### MATERIAL SHOWN:
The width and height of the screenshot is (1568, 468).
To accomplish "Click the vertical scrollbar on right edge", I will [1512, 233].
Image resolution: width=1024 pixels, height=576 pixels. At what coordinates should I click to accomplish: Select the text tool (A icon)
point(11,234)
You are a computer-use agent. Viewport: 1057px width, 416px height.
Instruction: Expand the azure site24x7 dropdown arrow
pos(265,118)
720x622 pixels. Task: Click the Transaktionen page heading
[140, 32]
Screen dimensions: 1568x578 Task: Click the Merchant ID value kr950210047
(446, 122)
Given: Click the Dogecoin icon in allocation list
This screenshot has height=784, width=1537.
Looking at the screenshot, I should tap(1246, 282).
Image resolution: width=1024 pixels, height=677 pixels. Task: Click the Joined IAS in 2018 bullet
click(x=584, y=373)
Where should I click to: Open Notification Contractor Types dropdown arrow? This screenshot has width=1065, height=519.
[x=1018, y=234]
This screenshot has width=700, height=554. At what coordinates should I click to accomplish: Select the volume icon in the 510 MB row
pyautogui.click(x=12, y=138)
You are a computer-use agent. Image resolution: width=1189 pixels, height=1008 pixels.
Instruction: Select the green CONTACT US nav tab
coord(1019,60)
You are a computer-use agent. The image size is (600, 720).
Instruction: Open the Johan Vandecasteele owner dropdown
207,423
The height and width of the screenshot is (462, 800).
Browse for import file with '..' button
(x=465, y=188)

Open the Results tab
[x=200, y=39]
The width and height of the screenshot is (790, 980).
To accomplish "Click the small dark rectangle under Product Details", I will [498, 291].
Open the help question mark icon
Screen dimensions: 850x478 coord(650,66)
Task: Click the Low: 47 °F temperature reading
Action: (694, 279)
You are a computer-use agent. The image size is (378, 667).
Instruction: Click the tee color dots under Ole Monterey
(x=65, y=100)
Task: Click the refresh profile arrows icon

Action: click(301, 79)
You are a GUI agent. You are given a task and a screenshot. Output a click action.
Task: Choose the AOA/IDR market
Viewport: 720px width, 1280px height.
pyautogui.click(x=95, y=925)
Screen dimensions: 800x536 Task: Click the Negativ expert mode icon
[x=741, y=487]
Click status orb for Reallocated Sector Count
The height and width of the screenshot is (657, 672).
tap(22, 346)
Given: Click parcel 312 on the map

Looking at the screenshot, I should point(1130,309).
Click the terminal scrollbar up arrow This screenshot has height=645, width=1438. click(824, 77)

### TASK INSTRUCTIONS:
Every line of the material above should be set down again exactly.

### EXPECTED OUTPUT:
The width and height of the screenshot is (1568, 468).
To accomplish "Click the vertical scrollbar on right edge", I will [1512, 233].
Image resolution: width=1024 pixels, height=576 pixels. At what coordinates should I click to accomplish: Select the text tool (A icon)
point(11,234)
You are a computer-use agent. Viewport: 1057px width, 416px height.
Instruction: Expand the azure site24x7 dropdown arrow
pos(265,118)
720x622 pixels. Task: Click the Transaktionen page heading
[140, 32]
Screen dimensions: 1568x578 Task: Click the Merchant ID value kr950210047
(446, 122)
Given: Click the Dogecoin icon in allocation list
This screenshot has height=784, width=1537.
Looking at the screenshot, I should tap(1246, 282).
Image resolution: width=1024 pixels, height=677 pixels. Task: Click the Joined IAS in 2018 bullet
click(x=584, y=373)
Where should I click to: Open Notification Contractor Types dropdown arrow? This screenshot has width=1065, height=519.
[x=1018, y=234]
This screenshot has width=700, height=554. At what coordinates should I click to accomplish: Select the volume icon in the 510 MB row
pyautogui.click(x=12, y=138)
You are a computer-use agent. Image resolution: width=1189 pixels, height=1008 pixels.
Instruction: Select the green CONTACT US nav tab
coord(1019,60)
You are a computer-use agent. The image size is (600, 720).
Instruction: Open the Johan Vandecasteele owner dropdown
207,423
The height and width of the screenshot is (462, 800).
Browse for import file with '..' button
(x=465, y=188)

Open the Results tab
[x=200, y=39]
The width and height of the screenshot is (790, 980).
To accomplish "Click the small dark rectangle under Product Details", I will [498, 291].
Open the help question mark icon
Screen dimensions: 850x478 coord(650,66)
Task: Click the Low: 47 °F temperature reading
Action: (694, 279)
You are a computer-use agent. The image size is (378, 667).
Instruction: Click the tee color dots under Ole Monterey
(x=65, y=100)
Task: Click the refresh profile arrows icon

Action: click(301, 79)
You are a GUI agent. You are given a task and a screenshot. Output a click action.
Task: Choose the AOA/IDR market
Viewport: 720px width, 1280px height.
pyautogui.click(x=95, y=925)
Screen dimensions: 800x536 Task: Click the Negativ expert mode icon
[x=741, y=487]
Click status orb for Reallocated Sector Count
The height and width of the screenshot is (657, 672).
tap(22, 346)
Given: Click parcel 312 on the map

Looking at the screenshot, I should point(1130,309).
Click the terminal scrollbar up arrow This screenshot has height=645, width=1438. click(824, 77)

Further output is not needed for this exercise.